Three design-and-engineering teams unveiled their concepts for saving the lower Mississippi River Delta over the next 100 years at an Aug. 20 press conference in New Orleans.

The three interdisciplinary teams were led by Baird & Associates, Moffat & Nichol and Studio Misi-Ziibi. The teams were the winners of an international design competition, called “Changing Course,” whose challenge was to rebuild and protect the imperiled Louisiana coast, primarily south of New Orleans.

Over the past century, nearly 1,900 sq miles of Louisiana coastal wetlands have dwindled away, and, according to competition leadership team members, substantial chunks of land continue to disappear under the Gulf of Mexico’s advancing tides at such a rate that, by 2100, the state’s protective coast will be gone.

Steve Cochran, associate vice president of ecosystems at the Environmental Defense Fund and part of the leadership team behind the competition, says the designs and ideas will be used to help inform the U.S. Army Corps of Engineers and the Coastal Protection & Restoration Authority (CPRA) as they develop, in 2017, their next state master plan for coastal restoration and flood control.

The idea behind the competition was to bring some private-sector expertise to develop new ideas and approaches that would look more holistically at the coastal restoration and redevelopment, Cochran says.
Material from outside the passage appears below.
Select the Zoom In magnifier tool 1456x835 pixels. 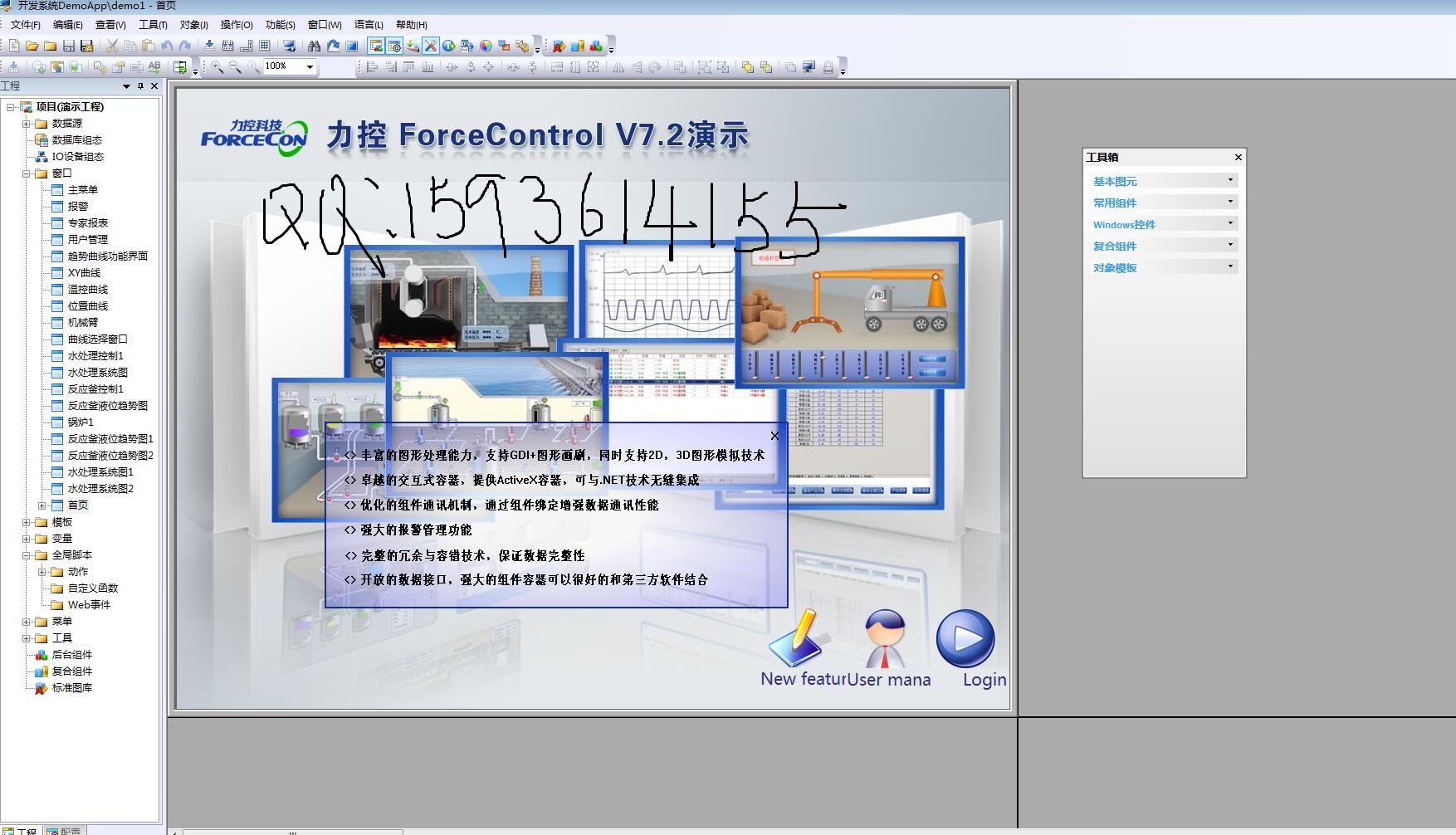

Traditionally, in Louisiana, the Corps of Engineers has focused on flood control and navigation; the state, through CPRA, has focused on coastal restoration.

But with the passage of the 2007 Water Resources Development Act, some restoration has come under the Corps’ jurisdiction. “At the heart of this competition, really, was the holistic integration of navigation, restoration and flood control in ways that have never been done before,” Cochran says.
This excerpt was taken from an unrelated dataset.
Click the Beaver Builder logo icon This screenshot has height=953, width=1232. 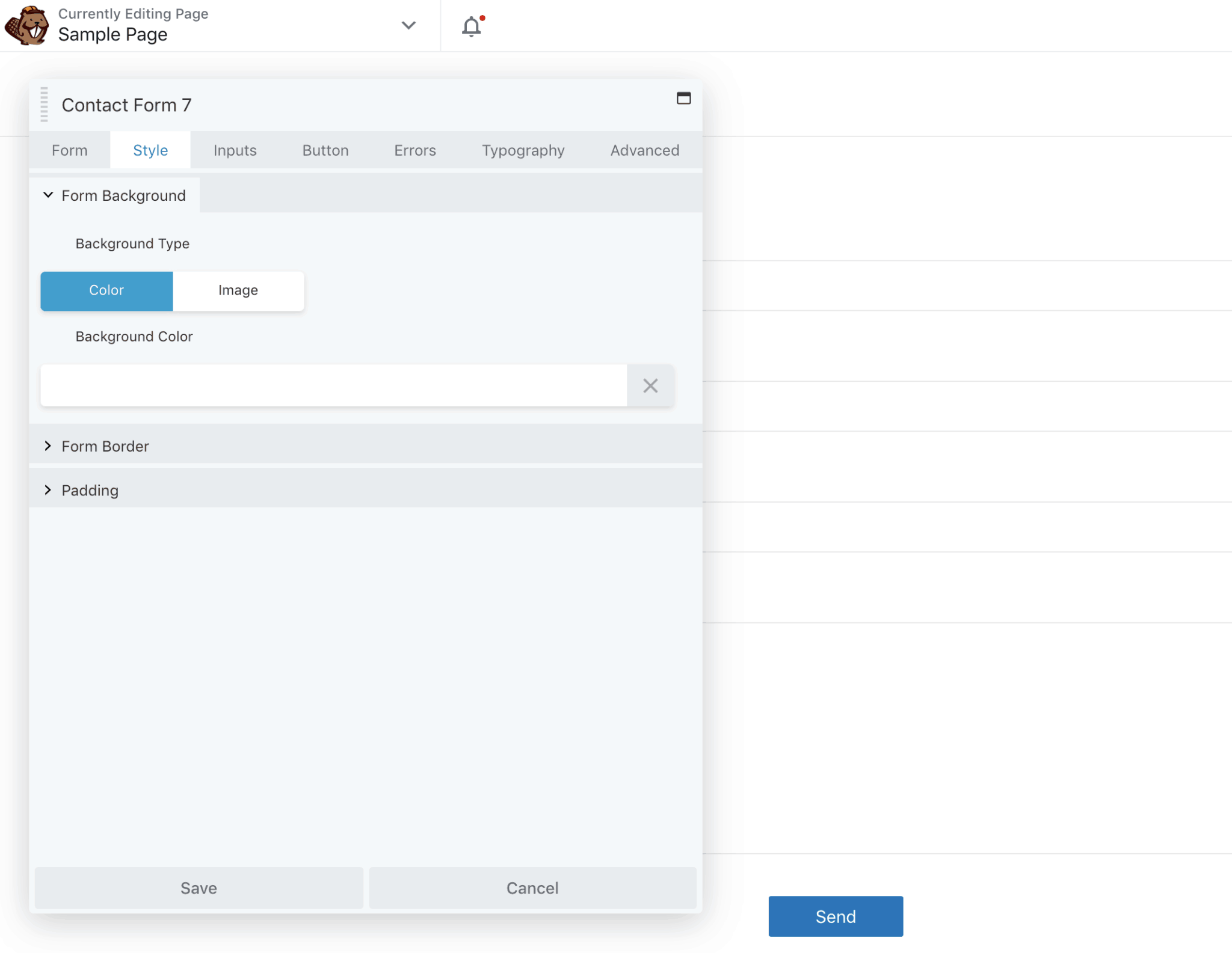(24, 25)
CPRA and the Corps have committed to working with the teams. Kyle Graham, CPRA’s executive director, says, “Because of the quality of the work, the state has committed to bringing the technical work from 'Changing Course' into its process of analyzing the management scheme for the lower Mississippi River.”

Although the proposals differed in their approaches, they all agreed on three major themes as critical to sustaining the Mississippi River Delta into the next century: maximizing the reconnection of the Mississippi River to its wetlands, using the natural forces of the Mississippi River; maximizing the integration of navigation, flood control and restoration, including consideration of ideas for a better and more sustainable navigation channel; and consideration of a gradual transition over time of industry and communities into more protected and resilient areas.

They also all acknowledged that the delta will be smaller 100 years from now.

Teams were selected for the two-phase competition through an initial request for qualifications, in 2013, and a subsequent request-for-proposals stage.

Eight short-listed teams were invited to meet with the competition’s advisory team members and stakeholders in New Orleans and submit proposals.

Three selected teams were commissioned to spend five months creating a framework design, which included river management proposals to maximize effective use of sediments for protection and restoration of the delta while also addressing the needs of the region's navigation and other industries.

“We ultimately picked the three all as winners. We thought that the quality of work was such that [they all] were worthy of recognition. … We said that we should be looking at all of these ideas, not just one” over the next several decades, Cochran says.

Next steps for the winning teams include working with the Corps of Engineers and the state to test the feasibility of the proposed ideas, says Rob Nairn, director at Baird & Associates.

Financial support for the program came from the Rockefeller Foundation, the Blue Moon Fund, the Greater New Orleans Foundation, Shell, the Kresge Foundation, the Selley Foundation and the Walton Family Foundation; leadership support was provided by the Van Alen Institute, which has played a leadership role in the "Rebuild by Design" competition, sponsored by President Obama’s Hurricane Sandy Task Force.

Consulting engineering firm BuroHappold provided technical support.